15h de travail par jour
Même si leur exploitation est encore modeste, que le chemin est long et parsemé de défis, ils savent ainsi qu’ils peuvent compter sur leurs clients, sensibles au bien-être des «cocottes». « Nous ne savons pas si nous réussirons, nous ne savons pas si nous arriverons à franchir toutes les épreuves auxquelles nous devrons faire face, nous avons peur bien sûr, mais nous ne sommes pas seuls»
«Faut le vouloir de bosser autant, il y a une version idéalisée du retour à la terre, mais si nous n’étions pas deux, ce serait impossible en alternatif »

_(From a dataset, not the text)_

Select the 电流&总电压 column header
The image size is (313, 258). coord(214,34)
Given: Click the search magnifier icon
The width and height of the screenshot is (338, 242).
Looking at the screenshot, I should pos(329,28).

Actuellement, Clémence et Mathieu travaillent 15h par jour et malgré la crise que nous traversons, ils ont atteint leurs objectifs financiers. Leurs statistiques, consciencieusement conservées et répertoriées, sur leur méthode d’élevage, les taux de ponte ou de mortalité sont bien meilleures que la moyenne, indiquent-ils, «même en bio». Ils pensent au développement de la ferme, « réfléchir aux semences utilisées pour les céréales de nos cocottes, limiter notre impact en termes d’énergie fossile et avancer toujours plus dans notre rapport aux animaux».
Les nouveaux paysans ont quand même hâte de pouvoir lever le pied «avoir une vie à 100 à l’heure et plus à 300…faut le vouloir de bosser autant, il y a une version idéalisée du retour à la terre mais si nous n’étions pas deux, ce serait impossible en alternatif ». Ils ont une vision de l’avenir qui divergent parfois: avoir tout remboursé et une maison finie pour Mathieu, du temps pour aller se balader et profiter un peu pour Clémence. L’aventure continue.